May be useful to follow treatment response or to monitor disease activity in patients with microscopic polyangiitis.
Myeloperoxidase (MPO) enzyme is found in neutrophil primary granules and monocyte lysosomes.
Myeloperoxidase catalyzes the conversion of hydrogen peroxide to hypochlorite and hypochlorous acid, and is encoded by a single gene that undergoes posttranslational modification to produce the active enzyme found in leukocytes.
Autoantibodies to MPO (MPO antineutrophil cytoplasmic antibodies: ANCA) occur in several diseases and may be involved in the pathogenesis of vascular inflammation in patients with microscopic polyangiitis (MPA).
Patients with MPA often develop MPO ANCA and may present with azotemia secondary to glomerulonephritis.
MPO ANCA are not specific for MPA, and also may be detected in patients with systemic lupus erythematosus with or without lupus nephritis, Goodpasture syndrome and Churg-Strauss syndrome.
Lupus nephritis and Goodpasture syndrome, as well as Wegener granulomatosis may present with azotemia and progressive renal failure.

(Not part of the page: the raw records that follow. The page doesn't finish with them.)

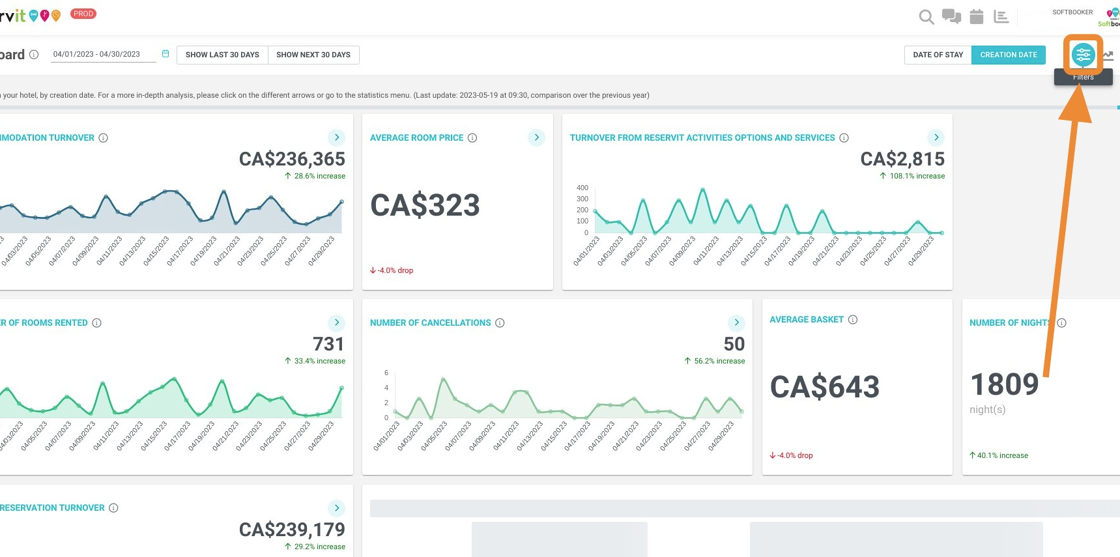Click info icon next to Number of Cancellations
Image resolution: width=1120 pixels, height=557 pixels.
500,323
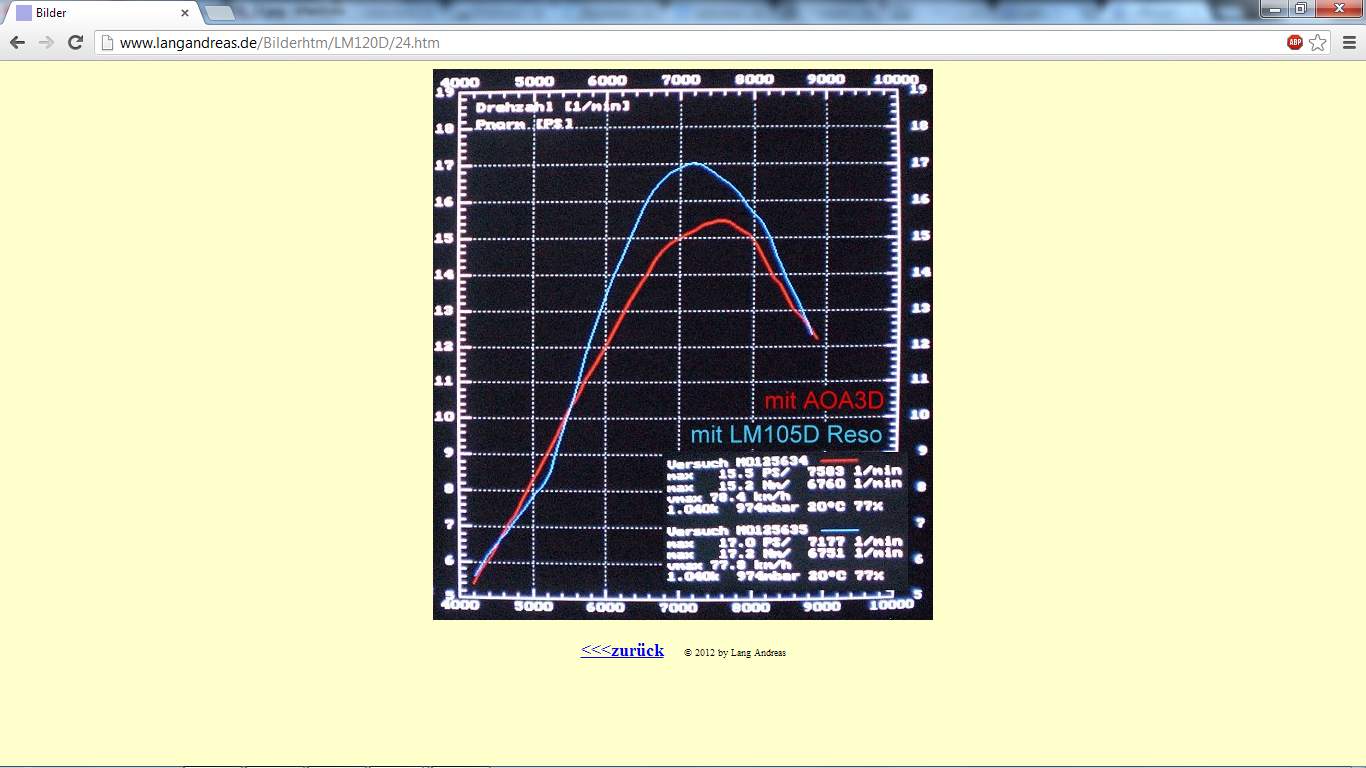Reload the current page
The width and height of the screenshot is (1366, 768).
pos(75,42)
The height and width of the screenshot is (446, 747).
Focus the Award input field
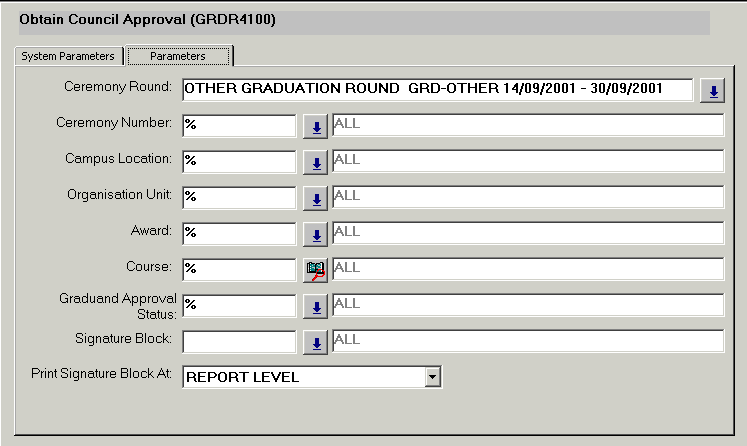pos(239,233)
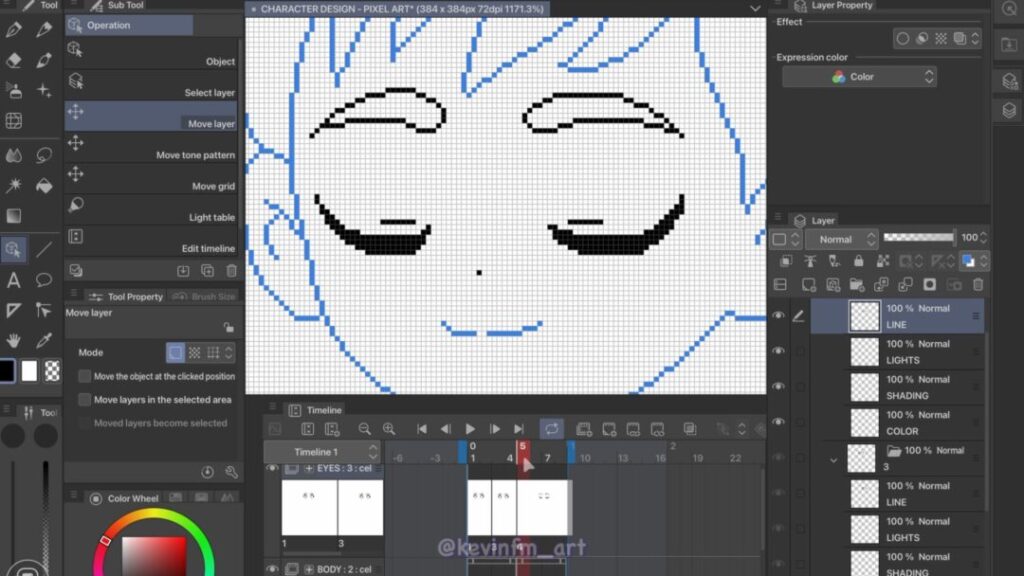Check Move the object at clicked position
Screen dimensions: 1024x576
[84, 377]
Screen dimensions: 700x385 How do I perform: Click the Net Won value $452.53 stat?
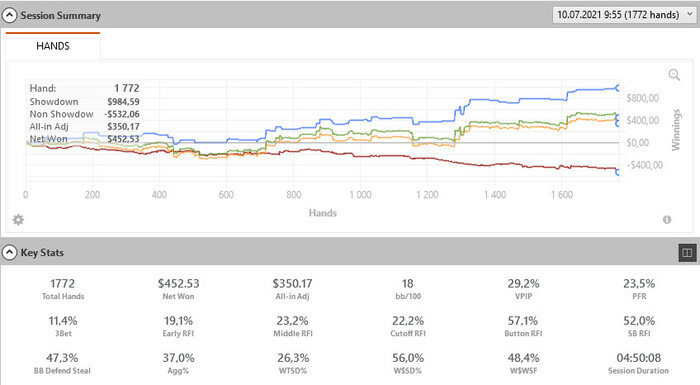click(178, 289)
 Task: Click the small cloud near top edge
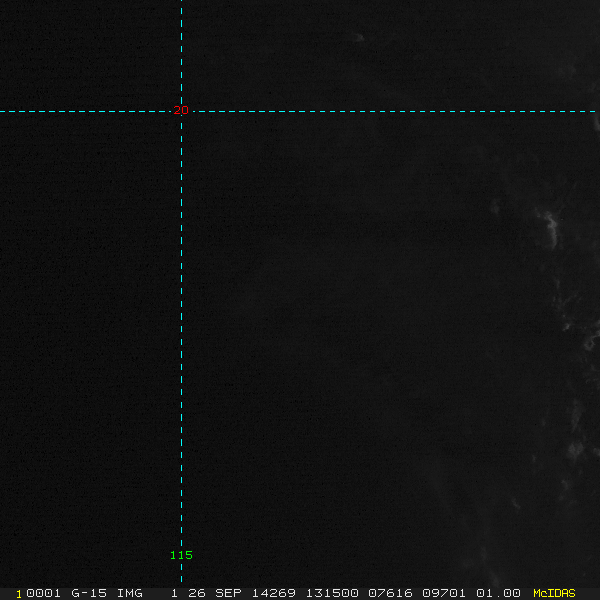pos(358,38)
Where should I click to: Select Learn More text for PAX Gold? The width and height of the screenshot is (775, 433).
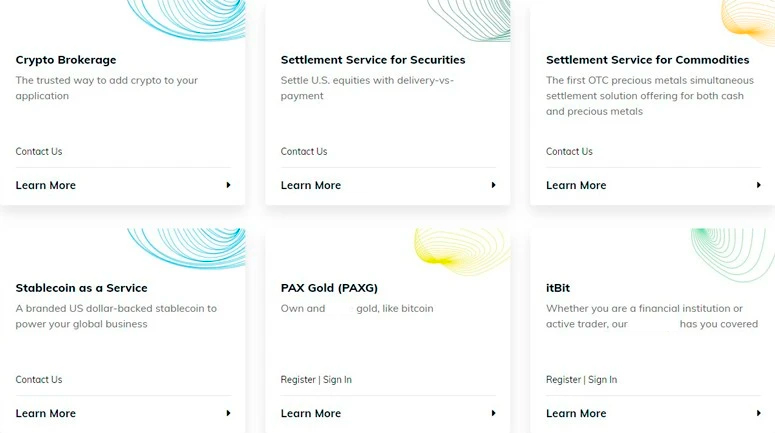[311, 413]
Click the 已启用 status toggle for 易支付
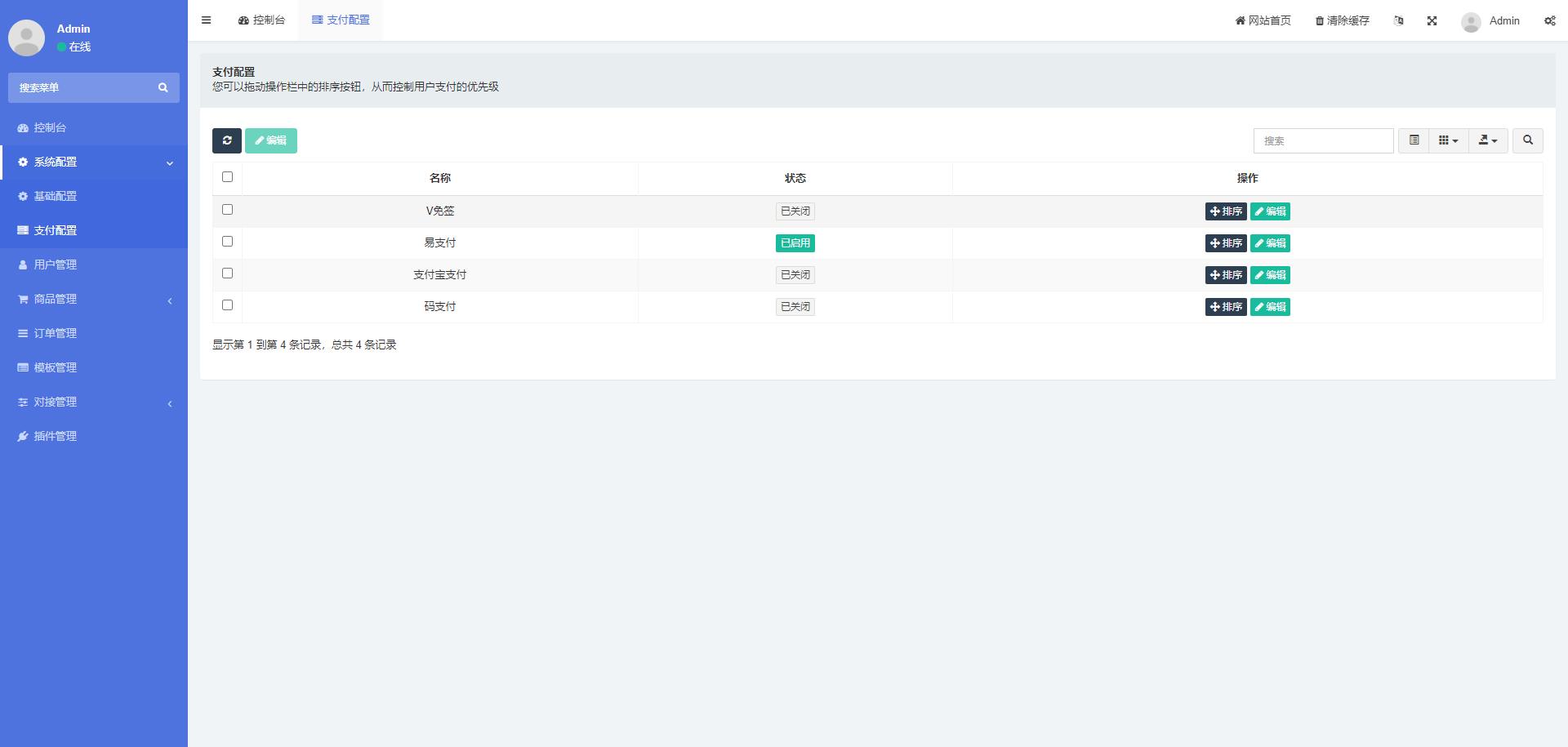Image resolution: width=1568 pixels, height=747 pixels. pyautogui.click(x=795, y=243)
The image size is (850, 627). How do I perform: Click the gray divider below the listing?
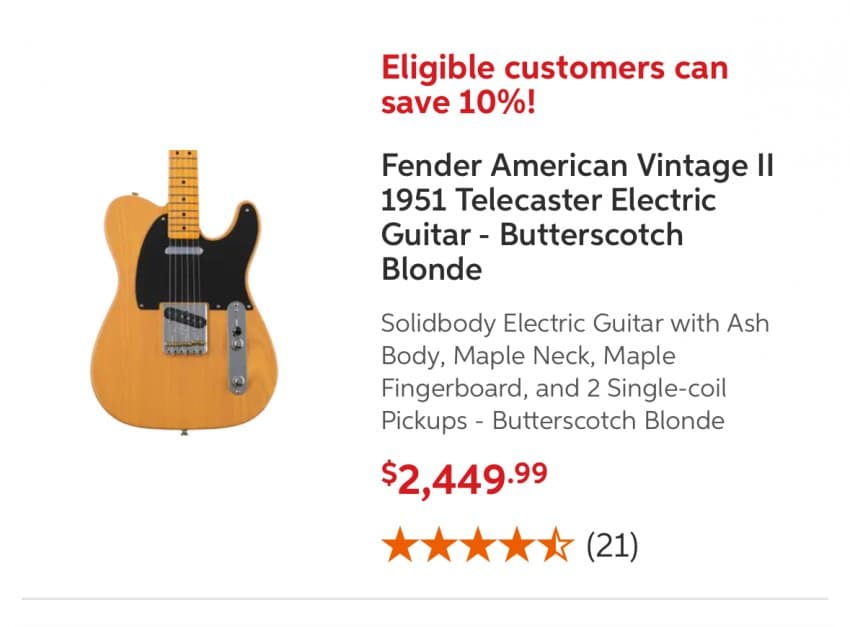coord(425,599)
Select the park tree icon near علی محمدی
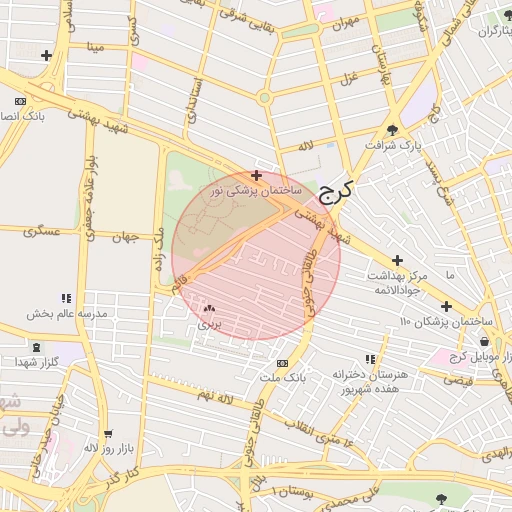Screen dimensions: 512x512 pos(441,500)
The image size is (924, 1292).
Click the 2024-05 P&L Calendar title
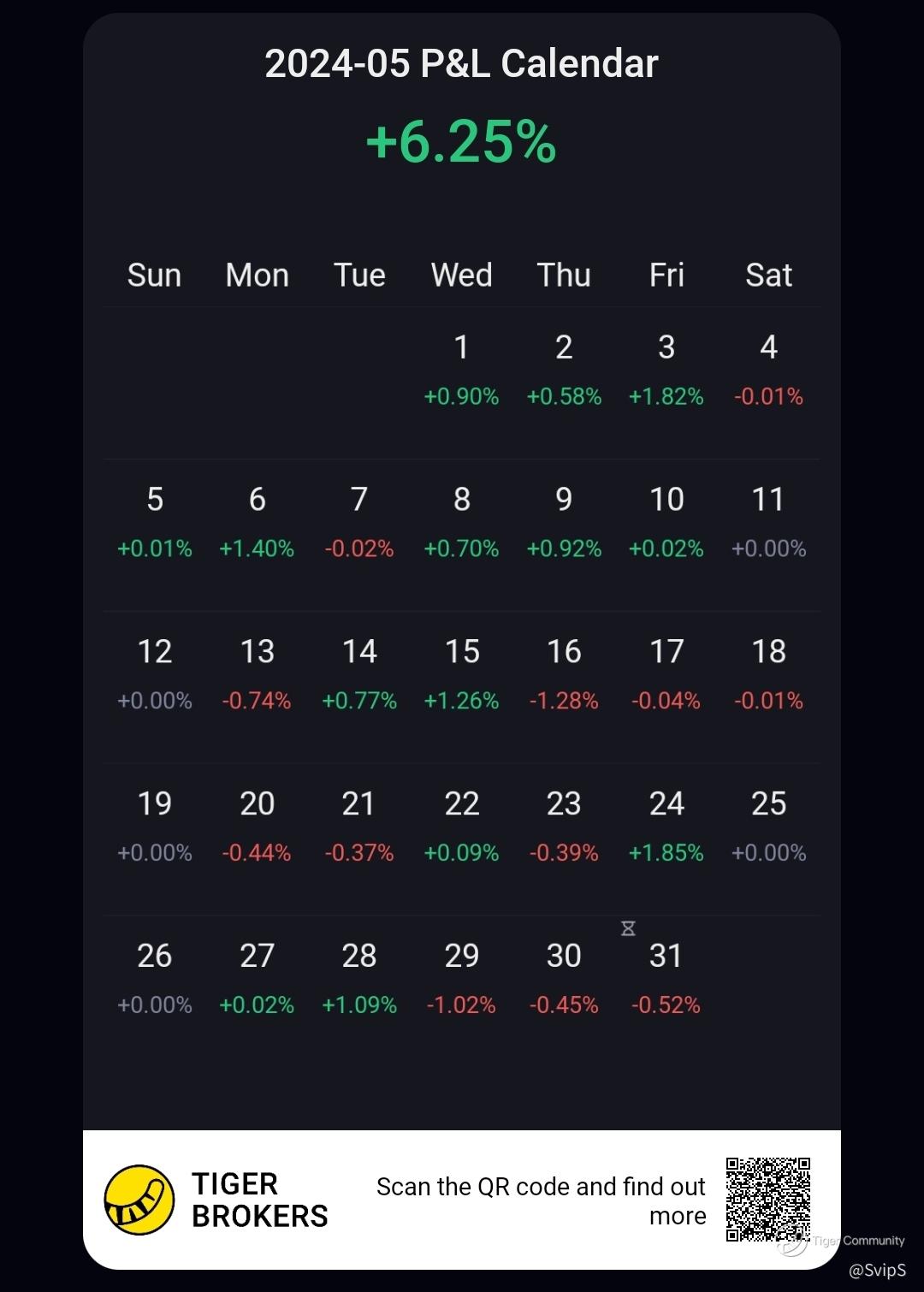[461, 63]
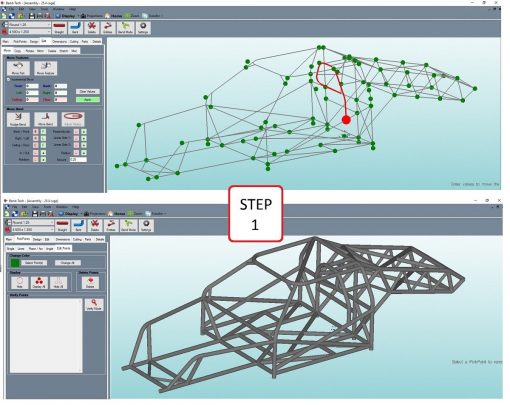Click Hide All pick points icon
This screenshot has width=510, height=405.
click(x=59, y=282)
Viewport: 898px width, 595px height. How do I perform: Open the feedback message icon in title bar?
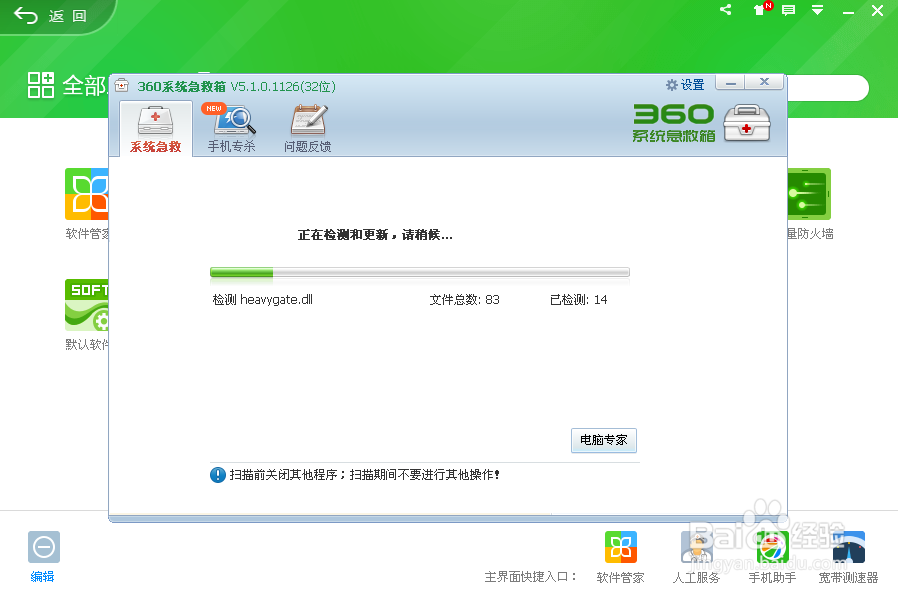coord(789,10)
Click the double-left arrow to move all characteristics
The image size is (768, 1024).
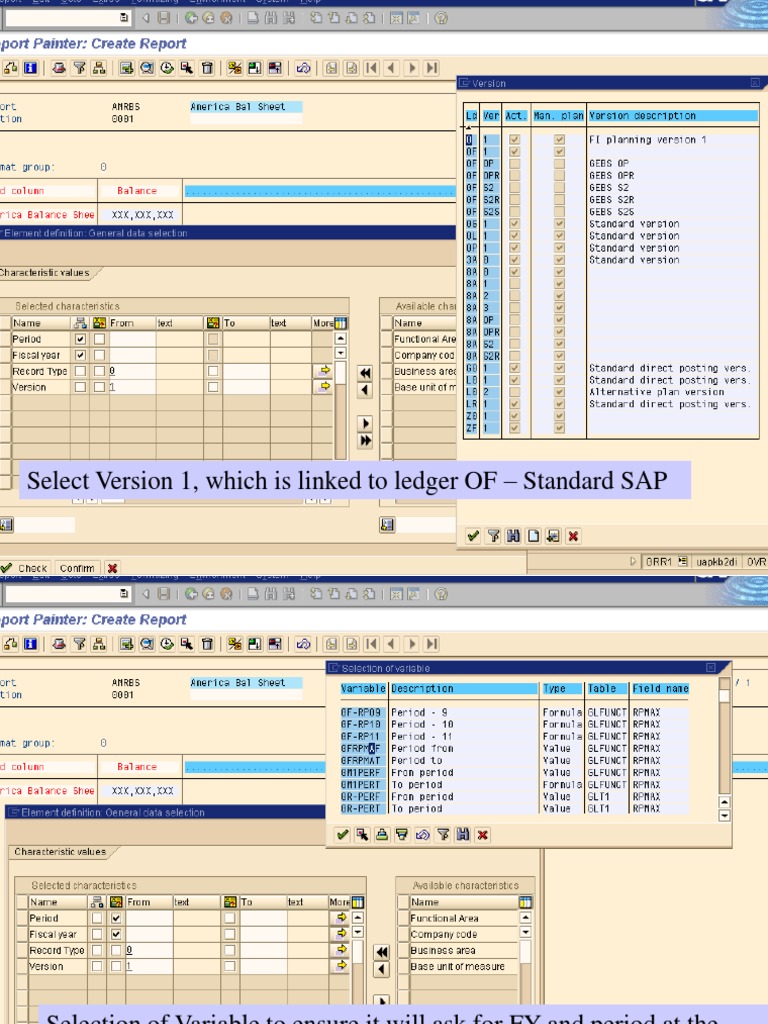pos(365,373)
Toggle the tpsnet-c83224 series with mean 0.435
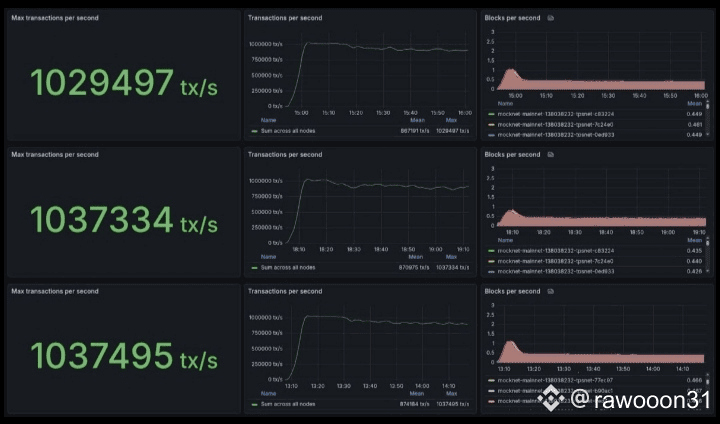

Myeloperoxidase antibodies
<0.4 U (negative)
0.4-0.9 U (equivocal)
> or =1.0 U (positive)
A positive result has a high predictive value for microscopic polyangiitis in patients with negative test results for systemic lupus erythematosus (antinuclear antibodies) and Goodpasture syndrome (glomerular basement membrane antibody).
A negative result significantly diminishes the likelihood that a patient has MPA.
It is not possible to distinguish between microscopic polyangiitis (MPA) and other causes of progressive renal failure or systemic illness such as Wegener granulomatosis, lupus nephritis, Goodpasture syndrome.
The test for ANCA identifies 2 types of antibodies-cytoplasmic (cANCA), which are specific for PR3 and perinuclear (pANCA), which are specific for MPO.
The presence of MPO is quite specific for MPA with a diagnostic specificity approaching 95%.
pANCA, confirms the positive MPO result and increases the diagnostic specificity for MPA to 97%.
Positive results for MPO have been reported in patients with systemic lupus erythematosus, Goodpasture syndrome, and Churg-Strauss syndrome, so it is necessary to rule out these diagnoses to maximize the specificity and positive predictive value of the MPO test result.
Sequential measurements of MPO may be used to follow treatment response or to monitor disease activity in patients with MPA, results should not be exclusively relied upon to assess response to treatment or disease activity.